_Extract provided_.
────────

On Repurposing Drugs for Rare Disease
When I was at my most ill with Hypermobility Ehlers-Danlos Syndrome, which was years and years as I am among the most severely affected, I made a list of what I would like to do if I ever got well enough to do anything. Since I had planned my suicide anticipating the worst, it made sense also to plan for the best.
When you are born sick and have not known much else (my body gave out by age 13), it is hard to imagine what it would be like to be able to function and participate in life, but I did my best to dream.
In the years since I got well, I have done things I never put on that list, because I never figured on having endurance, the ability to show up day-in, day-out without giving out.
I was too busy wanting to be out of endless pain to appreciate that Hypermobility Ehlers-Danlos Syndrome is a disease not only of weak collagen, but of being unable to heal and repair properly.
The summer I spent in Paris, learning Japanese and crossing the finish line of a 2 mile ocean swim race were adventures I never thought to want, but once within reach I decided to try. Gotta keep your life interesting.
What was on my original list? Items that are of the one-day duration.
I wanted to swim with a whale. I never had a plan on how to do this because it’s illegal. If you are a marine biologist you can get a permit or something. But then this year, it happened. He was a lone straggler, late making his return from Mexico to Alaska. I was out there one morning, swimming off the coast of Los Angeles with the triathlete group I belong to, not to brag or anything. But Oh F*ck! I didn’t see him. Someone caught a pic of him breathing. What I had in mind when I thought of “swim with a whale” was a face-to-face encounter, ideally with a smooch and a selfie. So that will stay on the list, unchecked off. I will try to catch the migration again next winter. If the whale approaches me, then who is breaking the law, right?

────────

_Activities_.
1/ Reproduce, word for word, the part of the Ehlers-Danlos essay above that opens with the words containing "I was too busy" and closes with "your life interesting.".
2/ Carry on the Ehlers-Danlos essay above, picking up right after its final sentence.

_Data under study_.

────────

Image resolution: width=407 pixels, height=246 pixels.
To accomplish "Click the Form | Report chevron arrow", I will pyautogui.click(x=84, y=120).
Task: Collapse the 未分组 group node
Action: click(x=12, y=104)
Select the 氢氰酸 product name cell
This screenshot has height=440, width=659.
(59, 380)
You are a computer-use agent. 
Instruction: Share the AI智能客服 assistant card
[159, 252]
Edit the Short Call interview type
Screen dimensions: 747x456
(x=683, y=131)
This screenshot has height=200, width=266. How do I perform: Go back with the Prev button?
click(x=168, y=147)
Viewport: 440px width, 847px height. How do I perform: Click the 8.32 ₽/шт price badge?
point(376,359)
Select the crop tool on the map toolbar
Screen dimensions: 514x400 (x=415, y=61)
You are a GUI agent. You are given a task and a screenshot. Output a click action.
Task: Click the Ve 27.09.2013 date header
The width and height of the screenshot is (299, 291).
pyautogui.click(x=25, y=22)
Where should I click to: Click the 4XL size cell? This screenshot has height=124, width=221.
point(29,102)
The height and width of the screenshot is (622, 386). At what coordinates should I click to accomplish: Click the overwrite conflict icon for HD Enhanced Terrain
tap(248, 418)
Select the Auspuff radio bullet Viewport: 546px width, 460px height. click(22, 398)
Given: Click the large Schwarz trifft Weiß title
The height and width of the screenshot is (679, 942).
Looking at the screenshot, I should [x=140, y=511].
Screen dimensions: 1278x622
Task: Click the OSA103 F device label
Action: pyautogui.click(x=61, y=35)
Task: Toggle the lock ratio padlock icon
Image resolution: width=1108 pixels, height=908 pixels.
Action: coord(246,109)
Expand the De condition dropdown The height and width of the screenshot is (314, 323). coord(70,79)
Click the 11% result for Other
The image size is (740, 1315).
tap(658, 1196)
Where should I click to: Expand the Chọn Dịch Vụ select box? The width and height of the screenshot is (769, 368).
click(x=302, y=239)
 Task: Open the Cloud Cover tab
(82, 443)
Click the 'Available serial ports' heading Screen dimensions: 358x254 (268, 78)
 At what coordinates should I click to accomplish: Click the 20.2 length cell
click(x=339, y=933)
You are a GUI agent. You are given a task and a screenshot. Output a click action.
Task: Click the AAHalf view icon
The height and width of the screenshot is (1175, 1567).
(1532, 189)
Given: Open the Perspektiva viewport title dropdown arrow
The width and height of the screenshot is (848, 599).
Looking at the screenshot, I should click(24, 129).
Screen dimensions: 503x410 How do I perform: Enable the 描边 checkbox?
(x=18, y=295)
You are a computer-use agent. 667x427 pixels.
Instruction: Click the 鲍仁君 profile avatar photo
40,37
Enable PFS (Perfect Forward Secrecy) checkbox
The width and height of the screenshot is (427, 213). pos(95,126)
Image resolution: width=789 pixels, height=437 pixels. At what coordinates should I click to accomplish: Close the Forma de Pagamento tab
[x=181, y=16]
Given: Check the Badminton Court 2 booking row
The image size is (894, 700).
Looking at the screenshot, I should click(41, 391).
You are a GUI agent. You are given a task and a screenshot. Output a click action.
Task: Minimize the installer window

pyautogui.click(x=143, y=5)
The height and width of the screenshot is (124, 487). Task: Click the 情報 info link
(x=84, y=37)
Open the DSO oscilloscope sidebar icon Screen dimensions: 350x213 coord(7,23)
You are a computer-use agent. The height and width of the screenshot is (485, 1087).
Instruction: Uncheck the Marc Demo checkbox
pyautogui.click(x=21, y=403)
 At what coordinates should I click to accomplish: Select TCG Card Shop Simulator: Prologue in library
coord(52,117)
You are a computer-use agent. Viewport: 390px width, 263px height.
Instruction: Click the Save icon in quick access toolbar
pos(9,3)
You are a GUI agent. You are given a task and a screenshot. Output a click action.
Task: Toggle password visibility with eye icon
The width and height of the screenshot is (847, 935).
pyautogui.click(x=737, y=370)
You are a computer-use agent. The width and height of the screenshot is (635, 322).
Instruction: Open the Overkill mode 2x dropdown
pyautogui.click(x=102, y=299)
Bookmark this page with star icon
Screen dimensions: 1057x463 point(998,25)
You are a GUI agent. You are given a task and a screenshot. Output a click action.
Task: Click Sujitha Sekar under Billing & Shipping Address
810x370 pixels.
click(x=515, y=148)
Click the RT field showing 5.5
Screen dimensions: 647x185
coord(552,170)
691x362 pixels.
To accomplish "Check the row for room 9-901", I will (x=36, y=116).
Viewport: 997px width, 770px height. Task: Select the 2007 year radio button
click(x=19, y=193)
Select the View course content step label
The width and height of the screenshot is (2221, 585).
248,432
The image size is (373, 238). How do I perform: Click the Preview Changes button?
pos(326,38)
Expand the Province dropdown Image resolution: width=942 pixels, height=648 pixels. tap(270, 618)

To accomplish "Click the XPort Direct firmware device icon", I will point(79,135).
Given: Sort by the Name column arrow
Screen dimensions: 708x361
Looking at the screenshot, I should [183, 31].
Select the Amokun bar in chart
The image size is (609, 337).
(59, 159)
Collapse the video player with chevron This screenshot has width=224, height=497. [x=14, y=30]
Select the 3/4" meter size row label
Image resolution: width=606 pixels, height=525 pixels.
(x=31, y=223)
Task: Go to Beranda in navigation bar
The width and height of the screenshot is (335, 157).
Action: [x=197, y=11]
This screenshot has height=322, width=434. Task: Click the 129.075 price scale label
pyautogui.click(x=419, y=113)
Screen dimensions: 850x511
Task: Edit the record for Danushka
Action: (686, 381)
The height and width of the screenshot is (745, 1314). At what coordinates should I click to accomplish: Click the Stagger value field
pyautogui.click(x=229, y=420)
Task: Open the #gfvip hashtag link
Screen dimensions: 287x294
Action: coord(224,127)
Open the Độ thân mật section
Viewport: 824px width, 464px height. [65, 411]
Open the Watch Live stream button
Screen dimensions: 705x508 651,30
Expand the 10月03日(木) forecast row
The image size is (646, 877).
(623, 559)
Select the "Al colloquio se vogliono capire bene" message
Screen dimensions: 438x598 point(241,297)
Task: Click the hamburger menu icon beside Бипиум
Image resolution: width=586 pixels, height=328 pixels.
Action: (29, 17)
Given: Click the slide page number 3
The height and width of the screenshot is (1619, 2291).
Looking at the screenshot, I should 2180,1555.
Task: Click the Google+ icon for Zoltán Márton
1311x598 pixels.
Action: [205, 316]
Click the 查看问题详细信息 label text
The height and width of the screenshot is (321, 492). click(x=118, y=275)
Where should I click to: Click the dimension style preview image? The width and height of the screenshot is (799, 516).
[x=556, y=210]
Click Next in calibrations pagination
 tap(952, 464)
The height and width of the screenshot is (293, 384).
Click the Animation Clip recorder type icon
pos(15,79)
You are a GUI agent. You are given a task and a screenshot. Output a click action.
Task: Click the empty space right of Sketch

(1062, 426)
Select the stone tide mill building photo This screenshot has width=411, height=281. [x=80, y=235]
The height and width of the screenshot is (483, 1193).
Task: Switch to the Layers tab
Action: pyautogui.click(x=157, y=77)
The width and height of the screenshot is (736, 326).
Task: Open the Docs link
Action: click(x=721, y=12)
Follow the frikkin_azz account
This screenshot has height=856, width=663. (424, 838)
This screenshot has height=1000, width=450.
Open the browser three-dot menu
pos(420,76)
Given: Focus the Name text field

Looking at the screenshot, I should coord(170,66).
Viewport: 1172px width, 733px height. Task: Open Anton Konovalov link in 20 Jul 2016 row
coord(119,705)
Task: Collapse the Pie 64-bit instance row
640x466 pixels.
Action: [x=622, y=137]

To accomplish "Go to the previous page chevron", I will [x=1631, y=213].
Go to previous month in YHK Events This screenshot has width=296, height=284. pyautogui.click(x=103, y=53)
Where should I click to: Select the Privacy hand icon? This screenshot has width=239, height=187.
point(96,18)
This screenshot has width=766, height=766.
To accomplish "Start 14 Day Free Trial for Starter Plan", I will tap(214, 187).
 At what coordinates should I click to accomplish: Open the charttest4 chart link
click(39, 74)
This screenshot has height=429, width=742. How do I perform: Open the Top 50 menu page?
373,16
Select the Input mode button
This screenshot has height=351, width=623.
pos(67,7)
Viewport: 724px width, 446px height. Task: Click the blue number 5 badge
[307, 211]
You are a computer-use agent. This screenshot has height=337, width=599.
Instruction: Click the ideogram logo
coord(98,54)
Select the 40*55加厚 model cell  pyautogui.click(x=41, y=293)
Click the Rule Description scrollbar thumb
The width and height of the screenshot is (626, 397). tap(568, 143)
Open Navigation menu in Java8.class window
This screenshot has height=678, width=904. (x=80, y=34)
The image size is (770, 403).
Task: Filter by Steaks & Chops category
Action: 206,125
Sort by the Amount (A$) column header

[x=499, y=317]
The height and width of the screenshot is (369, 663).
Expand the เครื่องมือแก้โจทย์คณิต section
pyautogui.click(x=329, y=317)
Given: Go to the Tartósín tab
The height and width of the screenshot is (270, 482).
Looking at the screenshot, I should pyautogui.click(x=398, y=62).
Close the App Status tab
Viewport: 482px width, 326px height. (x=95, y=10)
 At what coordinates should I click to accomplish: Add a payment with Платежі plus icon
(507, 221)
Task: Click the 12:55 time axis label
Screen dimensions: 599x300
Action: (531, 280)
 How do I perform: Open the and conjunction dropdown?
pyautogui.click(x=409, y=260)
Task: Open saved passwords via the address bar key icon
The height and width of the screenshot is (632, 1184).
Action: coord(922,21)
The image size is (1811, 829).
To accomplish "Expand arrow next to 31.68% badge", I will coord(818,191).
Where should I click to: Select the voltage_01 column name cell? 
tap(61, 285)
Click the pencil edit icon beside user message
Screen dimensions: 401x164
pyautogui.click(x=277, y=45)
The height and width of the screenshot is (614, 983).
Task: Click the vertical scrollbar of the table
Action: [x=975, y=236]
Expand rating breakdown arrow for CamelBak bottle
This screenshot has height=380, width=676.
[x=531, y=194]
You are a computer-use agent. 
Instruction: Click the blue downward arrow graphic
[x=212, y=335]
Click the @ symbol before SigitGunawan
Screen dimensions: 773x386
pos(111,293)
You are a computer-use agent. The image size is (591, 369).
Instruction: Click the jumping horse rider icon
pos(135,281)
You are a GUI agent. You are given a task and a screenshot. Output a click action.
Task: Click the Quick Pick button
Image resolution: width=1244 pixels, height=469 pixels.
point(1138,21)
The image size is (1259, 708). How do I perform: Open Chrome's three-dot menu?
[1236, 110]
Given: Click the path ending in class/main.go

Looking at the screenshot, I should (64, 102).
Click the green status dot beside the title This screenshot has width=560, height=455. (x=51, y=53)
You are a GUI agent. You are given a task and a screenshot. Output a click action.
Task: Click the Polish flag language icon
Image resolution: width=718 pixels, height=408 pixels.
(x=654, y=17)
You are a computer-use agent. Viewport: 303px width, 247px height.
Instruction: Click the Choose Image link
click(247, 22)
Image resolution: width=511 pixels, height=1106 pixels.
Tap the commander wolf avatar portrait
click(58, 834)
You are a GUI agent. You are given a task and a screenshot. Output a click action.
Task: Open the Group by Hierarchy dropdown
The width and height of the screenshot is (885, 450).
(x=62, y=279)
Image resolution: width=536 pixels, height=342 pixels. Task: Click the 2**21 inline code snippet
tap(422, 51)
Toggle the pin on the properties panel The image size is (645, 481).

────────

_Exercise answers_.
1/
I was too busy wanting to be out of endless pain to appreciate that Hypermobility Ehlers-Danlos Syndrome is a disease not only of weak collagen, but of being unable to heal and repair properly.
The summer I spent in Paris, learning Japanese and crossing the finish line of a 2 mile ocean swim race were adventures I never thought to want, but once within reach I decided to try. Gotta keep your life interesting.

2/
I wanted to visit the Barnes Foundation, a small but special art museum with a complicated history. It is a burden to be such a sensually sensitive person as I am from Ehlers-Danlos Syndrome, and I am sure you are too. But the upside is heightened life experience. The visual stimulation from great art I find intensely relaxing and transcendent, like a religious experience. I’ve been making my way around the world to stand in front of paintings and sculptures in person. Pure. Bliss.
Just the other week, Mr. Pennington and I got on the redeye from Los Angeles. OMG did that hurt, but we wanted the extra time, not to waste a day traveling. We landed in Philadelphia at what was 2:00 a.m for us, had breakfast prepared by Amish women (oh. yum.), took a nap, and walked to the Barnes.
The Barnes was all that, one of the best museum experiences I have ever had. It was worth the agony of flying all night. The collection is extraordinary. I love walls crowded with paintings. At the Barnes, there are no plaques next to the art full of words no one but an art historian would know, that just mentally exhaust you and distract you. Instead, each room had a paper guide you could read if you wanted to learn a little more, but even that said little. How nice. Art is for staring it, allowing your mind to take in.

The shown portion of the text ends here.